Mainly because I'm an idiot.

Don't be so harsh on yourself, new year is coming.

I think that you should try again but this time use KCL.

For this diagram

We can write for node C the KCL

I1 = I2 + I3 + I4 and additional

I1 = (21V - Vc)/3K

I2 = Vc/6K

I3 = (Vc - Vd)/8K

I4 = ??

Next do the same thing for B node and next instead VB put VB = 0V and solve this simultaneous equations.

 

[lam58]

Don't be so harsh on yourself, new year is coming.

I think that you should try again but this time use KCL.

For this diagram

We can write for node C the KCL

I1 = I2 + I3 + I4 and additional

I1 = (21V - Vc)/3K

I2 = Vc/6K

I3 = (Vc - Vd)/8K

I4 = ??

Next do the same thing for B node and next instead VB put VB = 0V and solve this simultaneous equations.

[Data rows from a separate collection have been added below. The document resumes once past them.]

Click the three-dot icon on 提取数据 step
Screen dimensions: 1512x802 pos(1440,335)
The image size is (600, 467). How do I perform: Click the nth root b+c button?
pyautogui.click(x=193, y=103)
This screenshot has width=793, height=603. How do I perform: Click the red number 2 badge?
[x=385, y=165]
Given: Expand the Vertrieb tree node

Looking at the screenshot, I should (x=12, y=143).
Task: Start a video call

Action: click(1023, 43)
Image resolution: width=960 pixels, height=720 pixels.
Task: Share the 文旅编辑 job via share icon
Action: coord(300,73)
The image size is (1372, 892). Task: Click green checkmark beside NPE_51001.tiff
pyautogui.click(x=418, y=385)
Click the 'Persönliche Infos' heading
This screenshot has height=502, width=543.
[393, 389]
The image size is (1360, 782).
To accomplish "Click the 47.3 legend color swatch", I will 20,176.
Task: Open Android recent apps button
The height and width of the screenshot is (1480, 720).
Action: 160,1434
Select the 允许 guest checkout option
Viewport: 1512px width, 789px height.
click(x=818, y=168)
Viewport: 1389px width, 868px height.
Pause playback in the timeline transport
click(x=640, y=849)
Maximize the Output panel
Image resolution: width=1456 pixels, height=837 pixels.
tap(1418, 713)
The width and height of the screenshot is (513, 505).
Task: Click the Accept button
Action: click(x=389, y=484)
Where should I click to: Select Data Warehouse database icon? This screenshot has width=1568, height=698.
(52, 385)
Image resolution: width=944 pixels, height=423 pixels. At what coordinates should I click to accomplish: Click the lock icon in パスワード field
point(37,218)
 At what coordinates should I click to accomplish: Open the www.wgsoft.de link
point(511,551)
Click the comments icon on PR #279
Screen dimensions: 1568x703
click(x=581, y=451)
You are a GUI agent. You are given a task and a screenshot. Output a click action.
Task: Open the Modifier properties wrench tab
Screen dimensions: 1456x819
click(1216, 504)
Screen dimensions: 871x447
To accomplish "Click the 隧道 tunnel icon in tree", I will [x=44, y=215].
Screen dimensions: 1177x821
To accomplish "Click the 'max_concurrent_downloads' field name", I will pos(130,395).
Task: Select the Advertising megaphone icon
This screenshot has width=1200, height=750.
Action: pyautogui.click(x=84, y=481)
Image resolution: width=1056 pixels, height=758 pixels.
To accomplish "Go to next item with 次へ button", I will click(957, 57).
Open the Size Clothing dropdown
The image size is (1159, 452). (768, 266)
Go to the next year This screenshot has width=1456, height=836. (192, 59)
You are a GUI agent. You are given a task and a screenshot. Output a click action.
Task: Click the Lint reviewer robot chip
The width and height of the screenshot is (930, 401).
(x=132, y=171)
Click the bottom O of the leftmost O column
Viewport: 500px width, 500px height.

I'm missing something here I'm putting I4 as (Vc-Vb)/3k

and for node B

(Vc-Vb)/3k = (Vb-Vd)/5k.

But this doesn't seem to be right.

 

[Jony130]

I'm missing something here I'm putting I4 as (Vc-Vb)/3k

Very good

and for node B

(Vc-Vb)/3k = (Vb-Vd)/5k.

But this doesn't seem to be right.

Why? I don't see any mistake. The ideal opamp has infinite input impedance. That means its inputs don't draw any current at all. And this is why I4 = I5
So you have all information needed to solve this problem.